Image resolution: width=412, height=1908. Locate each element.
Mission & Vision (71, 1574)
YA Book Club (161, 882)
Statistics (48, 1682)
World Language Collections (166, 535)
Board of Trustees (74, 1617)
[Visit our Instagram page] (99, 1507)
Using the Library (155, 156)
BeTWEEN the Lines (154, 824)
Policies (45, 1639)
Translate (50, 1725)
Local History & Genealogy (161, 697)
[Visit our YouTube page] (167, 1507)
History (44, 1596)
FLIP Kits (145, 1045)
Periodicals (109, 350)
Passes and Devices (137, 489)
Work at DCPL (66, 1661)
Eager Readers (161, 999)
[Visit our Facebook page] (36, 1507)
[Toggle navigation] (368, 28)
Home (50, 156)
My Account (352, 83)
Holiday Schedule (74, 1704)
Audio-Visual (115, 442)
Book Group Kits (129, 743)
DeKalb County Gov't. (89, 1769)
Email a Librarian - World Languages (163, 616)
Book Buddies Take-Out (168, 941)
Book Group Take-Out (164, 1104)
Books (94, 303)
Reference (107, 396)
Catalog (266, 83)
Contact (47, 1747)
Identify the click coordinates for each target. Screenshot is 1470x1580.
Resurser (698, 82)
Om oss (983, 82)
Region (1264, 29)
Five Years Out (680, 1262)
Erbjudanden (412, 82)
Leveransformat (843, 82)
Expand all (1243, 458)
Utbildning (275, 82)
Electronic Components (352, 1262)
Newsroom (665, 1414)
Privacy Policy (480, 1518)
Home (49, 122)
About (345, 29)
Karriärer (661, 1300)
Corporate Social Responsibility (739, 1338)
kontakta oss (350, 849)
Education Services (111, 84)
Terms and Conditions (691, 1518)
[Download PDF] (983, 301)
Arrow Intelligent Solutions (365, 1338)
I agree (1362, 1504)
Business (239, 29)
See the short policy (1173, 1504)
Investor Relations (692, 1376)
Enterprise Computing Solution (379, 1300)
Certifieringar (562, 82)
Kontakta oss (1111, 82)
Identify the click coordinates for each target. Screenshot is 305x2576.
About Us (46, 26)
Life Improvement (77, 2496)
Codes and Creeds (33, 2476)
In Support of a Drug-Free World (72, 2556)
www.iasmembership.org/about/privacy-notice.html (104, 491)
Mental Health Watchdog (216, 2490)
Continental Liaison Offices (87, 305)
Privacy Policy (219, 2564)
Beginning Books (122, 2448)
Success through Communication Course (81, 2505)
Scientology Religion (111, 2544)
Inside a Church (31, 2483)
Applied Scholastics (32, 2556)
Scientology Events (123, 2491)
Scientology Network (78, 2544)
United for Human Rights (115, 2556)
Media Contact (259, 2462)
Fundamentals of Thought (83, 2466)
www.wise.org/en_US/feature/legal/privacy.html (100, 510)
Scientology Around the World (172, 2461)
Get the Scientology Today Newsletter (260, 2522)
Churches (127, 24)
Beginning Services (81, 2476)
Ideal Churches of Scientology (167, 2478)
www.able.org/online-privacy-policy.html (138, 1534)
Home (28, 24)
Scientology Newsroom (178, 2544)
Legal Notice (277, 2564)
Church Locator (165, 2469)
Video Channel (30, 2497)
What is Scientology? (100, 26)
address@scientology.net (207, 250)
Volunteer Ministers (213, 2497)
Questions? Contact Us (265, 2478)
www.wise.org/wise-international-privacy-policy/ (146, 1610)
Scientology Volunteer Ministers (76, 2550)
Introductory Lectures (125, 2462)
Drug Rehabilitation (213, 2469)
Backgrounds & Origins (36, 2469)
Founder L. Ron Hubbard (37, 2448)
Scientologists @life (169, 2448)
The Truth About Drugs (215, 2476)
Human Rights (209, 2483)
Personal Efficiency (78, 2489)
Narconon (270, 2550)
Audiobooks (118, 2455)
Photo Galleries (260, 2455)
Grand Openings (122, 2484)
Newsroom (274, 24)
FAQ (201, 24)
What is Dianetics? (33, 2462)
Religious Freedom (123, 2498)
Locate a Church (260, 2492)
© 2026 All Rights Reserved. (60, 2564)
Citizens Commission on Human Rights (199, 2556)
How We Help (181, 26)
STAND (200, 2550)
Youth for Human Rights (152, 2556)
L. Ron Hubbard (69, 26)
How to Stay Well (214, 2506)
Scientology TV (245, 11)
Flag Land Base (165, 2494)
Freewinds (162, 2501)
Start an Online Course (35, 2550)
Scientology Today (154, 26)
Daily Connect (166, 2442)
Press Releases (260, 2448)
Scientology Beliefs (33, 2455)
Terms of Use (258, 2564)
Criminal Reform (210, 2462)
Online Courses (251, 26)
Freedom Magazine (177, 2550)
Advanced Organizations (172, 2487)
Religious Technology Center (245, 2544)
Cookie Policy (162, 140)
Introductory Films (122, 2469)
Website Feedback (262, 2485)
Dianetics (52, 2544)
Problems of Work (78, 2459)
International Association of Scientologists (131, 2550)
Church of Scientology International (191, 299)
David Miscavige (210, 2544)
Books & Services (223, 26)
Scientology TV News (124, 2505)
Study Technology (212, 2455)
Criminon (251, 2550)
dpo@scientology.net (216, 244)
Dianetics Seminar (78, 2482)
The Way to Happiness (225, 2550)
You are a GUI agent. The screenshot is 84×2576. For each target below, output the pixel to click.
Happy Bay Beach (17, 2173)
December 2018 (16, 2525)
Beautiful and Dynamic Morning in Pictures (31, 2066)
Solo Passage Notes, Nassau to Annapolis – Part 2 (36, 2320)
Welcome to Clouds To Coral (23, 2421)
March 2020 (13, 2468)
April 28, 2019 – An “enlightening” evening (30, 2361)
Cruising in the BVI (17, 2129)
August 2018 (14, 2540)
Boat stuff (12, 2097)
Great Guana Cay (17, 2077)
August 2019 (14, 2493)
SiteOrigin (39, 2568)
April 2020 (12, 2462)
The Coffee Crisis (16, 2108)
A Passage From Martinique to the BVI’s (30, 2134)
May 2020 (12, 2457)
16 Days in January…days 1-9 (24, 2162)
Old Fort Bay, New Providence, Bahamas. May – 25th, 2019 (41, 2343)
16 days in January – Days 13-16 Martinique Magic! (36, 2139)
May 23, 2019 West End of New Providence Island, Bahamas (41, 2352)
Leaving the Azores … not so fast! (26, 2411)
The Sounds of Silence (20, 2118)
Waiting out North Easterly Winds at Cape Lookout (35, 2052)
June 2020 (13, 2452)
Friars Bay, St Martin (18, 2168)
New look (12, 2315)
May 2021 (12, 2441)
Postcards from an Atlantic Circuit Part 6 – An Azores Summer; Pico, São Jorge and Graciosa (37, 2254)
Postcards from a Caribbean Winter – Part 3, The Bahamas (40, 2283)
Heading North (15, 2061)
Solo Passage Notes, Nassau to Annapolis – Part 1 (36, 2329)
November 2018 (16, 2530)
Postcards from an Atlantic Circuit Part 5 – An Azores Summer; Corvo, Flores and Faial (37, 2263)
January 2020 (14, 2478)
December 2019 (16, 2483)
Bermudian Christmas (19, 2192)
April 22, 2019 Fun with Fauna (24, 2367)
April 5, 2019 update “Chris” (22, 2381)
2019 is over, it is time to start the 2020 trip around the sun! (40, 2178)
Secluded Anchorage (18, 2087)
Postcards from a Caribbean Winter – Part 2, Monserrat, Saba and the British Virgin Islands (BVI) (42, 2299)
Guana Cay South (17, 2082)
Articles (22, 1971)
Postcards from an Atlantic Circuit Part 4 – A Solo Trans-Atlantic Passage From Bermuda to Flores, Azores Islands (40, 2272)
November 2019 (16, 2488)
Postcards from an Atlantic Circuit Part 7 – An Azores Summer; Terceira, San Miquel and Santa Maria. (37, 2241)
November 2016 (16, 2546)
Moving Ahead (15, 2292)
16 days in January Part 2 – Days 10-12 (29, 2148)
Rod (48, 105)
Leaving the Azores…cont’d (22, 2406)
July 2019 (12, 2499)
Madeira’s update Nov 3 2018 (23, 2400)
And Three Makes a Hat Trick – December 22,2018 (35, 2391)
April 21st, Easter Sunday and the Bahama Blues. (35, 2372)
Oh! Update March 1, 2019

——————

Your assignment => In the listing above, locate the line containing "Start an Online Course (35, 2550)" and the line containing "The Way to Happiness (225, 2550)". Transcribe those two lines and everything between them, exactly as written.

Solved problem =>
Start an Online Course (35, 2550)
Scientology Today (154, 26)
Daily Connect (166, 2442)
Press Releases (260, 2448)
Scientology Beliefs (33, 2455)
Terms of Use (258, 2564)
Criminal Reform (210, 2462)
Online Courses (251, 26)
Freedom Magazine (177, 2550)
Advanced Organizations (172, 2487)
Religious Technology Center (245, 2544)
Cookie Policy (162, 140)
Introductory Films (122, 2469)
Website Feedback (262, 2485)
Dianetics (52, 2544)
Problems of Work (78, 2459)
International Association of Scientologists (131, 2550)
Church of Scientology International (191, 299)
David Miscavige (210, 2544)
Books & Services (223, 26)
Scientology TV News (124, 2505)
Study Technology (212, 2455)
Criminon (251, 2550)
dpo@scientology.net (216, 244)
Dianetics Seminar (78, 2482)
The Way to Happiness (225, 2550)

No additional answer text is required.